Passion for teaching
- Brother Clementian was a Brother Director.
- After retirement as a Brother Director, he continued teaching passionately until he passed away.
- His younger brother had a couple of Doctorates, but his teaching was not valued as highly as that of Brother Clementian, who did not have a Doctorate but had a huge heart.
- Brother Clementian did not know or care if a student is a son of the President, Prime Minister, Minister or a high ranking official.
- He treated every student fairly.
No Inspection Allowed
- It was customary for the Director (e.g. Brother Felix) or the Sub-Director (e.g. Brother Urban) to inspect the classes and give punishment to the rowdy students.
- Brother Clementian would not allow the Brother Director or the Assistant Director to come near his class.
- He could control the class.
Many remember his smile, and a few remember the strong finger that he used for poking at “badly behaving” students.
Best Maths Teacher?
[Per Dr. Nyan Taw (SPHS63)] : Brother Clementian taught us mathematics in high school. We were the last lucky group (A&B) he taught before he retired. Min Oo [who completed two Doctorates in Mathematics in Germany and taught in Canada] was in Section A whereas I was in Section B. The best maths teacher ever !!!
[Per U Than Win (SPHS63, RIT69er) ] : Whenever I find” Sequence Geometry ” in the old stock of books I always remember our great Maths teacher. We love and revered but sometime we feel somewhat frightened whenever we lack preparation. The most remembered word in this geometry book is QED (which is to be proved) because he always stare at us and stressed the word whenever the problem is solved. Gone, gone, but still in our heart.
The Last Journey
- Brother Clementian was loved by many people (especially his former students).
- When he passed away, the cortege left from SPHS (St. Paul’s High School) to the Tamwe Christian Cemetery.
- When the cars arrived at the Cemetery for the Burial Service, many cars were still leaving SPHS.
- [Leader by example]
He taught us not only Mathematics, but how to be a good teacher.
He would start a class with a prayer.
The students may pray in their own way, or just stand still.
- [Lots of preparation]
In addition to the prescribed texts (e.g. Hall & Knight, Siddons & Hughes, Sequence Geometry), he had several other Mathematics.
- [Interaction with the students]
He would teach a topic and ask one or more students to go onto the blackboard to show what they have learned and to solve selected problems.
- [No Rote Learning]
He reminded us not to impose unnecessary “restrictions”. For example, if he asked a student to draw a triangle, it should be an arbitrary one (not restricted as an isosceles or equilateral) and it could/should be labeled differently from the one used in his example.
- [Perfect Practice]
Every student would have two (or more) exercise books, so that he can collect and grade the homework. Every week, he would give a test of three questions to be answered in one hour. This training prepared many students to complete six questions in the Matriculation examination much earlier than the allotted three hours and score Distinctions.

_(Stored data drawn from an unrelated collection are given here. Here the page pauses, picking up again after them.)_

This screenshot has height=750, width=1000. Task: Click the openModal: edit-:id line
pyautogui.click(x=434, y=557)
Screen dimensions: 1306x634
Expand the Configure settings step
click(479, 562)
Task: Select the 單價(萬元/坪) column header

- [Acknowledge gifted students]
He acknowledges that some students (e.g. Min Oo) are gifted and have learned beyond High School Mathematics.
- It is sad to hear that some present day students do not get marks if they deviate from “rote learning”.
- In the previous years, there was a single examination for High School Final and Matriculation.
- The students had to take Burmese, English and [Ordinary] Mathematics.
- Those plan to study Science can take Physics, Chemistry and Additional Mathematics.
Dr. Thane Oke Kyaw Myint (SPHS60) wrote :
- I have forgotten the name of the mathematics textbook. It was a government prescribed one. There was another book to used in college. Brother Clementian finished the first book but blithely went in with the book for Intermediate A during our matric class. It made the questions in Additional Maths easier for us because of this.
- There was only one person who could beat Brother. Myo Myint would shout that he could work out the solution — provided by Brother Clementian — using less number of steps. And he was always correct. At the end of his working out each tine, Brother Clementian would turn to Myo Myint and ask “Can you do better?” which Myo Myint often could.